The Growth of Federal Government Power in the Economy

Franklin Roosevelt was the president under whose administration the federal government's power, especially in regard to the economy, increased the most. This period, known as the New Deal era, marked a significant expansion of the government's role in the economy with various programs aimed at addressing the challenges of the Great Depression.

The New Deal Era

In response to the economic crisis of the 1930s, President Franklin Roosevelt introduced a series of programs and policies, collectively known as the New Deal. These initiatives were designed to provide relief, recovery, and reform to the American people and the economy.

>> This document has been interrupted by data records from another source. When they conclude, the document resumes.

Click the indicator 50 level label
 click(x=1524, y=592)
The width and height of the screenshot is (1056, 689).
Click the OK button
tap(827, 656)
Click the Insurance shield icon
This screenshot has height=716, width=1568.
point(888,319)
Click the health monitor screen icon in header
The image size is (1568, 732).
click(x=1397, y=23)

Expansion of Government Power

During Roosevelt's administration, the federal government's power significantly increased through the implementation of various programs such as the Civilian Conservation Corps (CCC), the Works Progress Administration (WPA), and the Tennessee Valley Authority (TVA). These initiatives aimed to create jobs, stimulate economic growth, and provide vital infrastructure projects.

Legacy of the New Deal

The New Deal era had a lasting impact on the role of the federal government in the economy. It laid the foundation for future government interventions during times of economic hardship and shaped the modern welfare state. The increased government power during Roosevelt's administration set a precedent for the government's role in regulating the economy and ensuring the well-being of its citizens.

During which president's administration did the federal government's power, especially with regard to the economy, increase the most?
a. Woodrow Wilson
b. Franklin Roosevelt
c. Andrew Jackson
d. Theodore Roosevelt B. Franklin Roosevelt is your answer!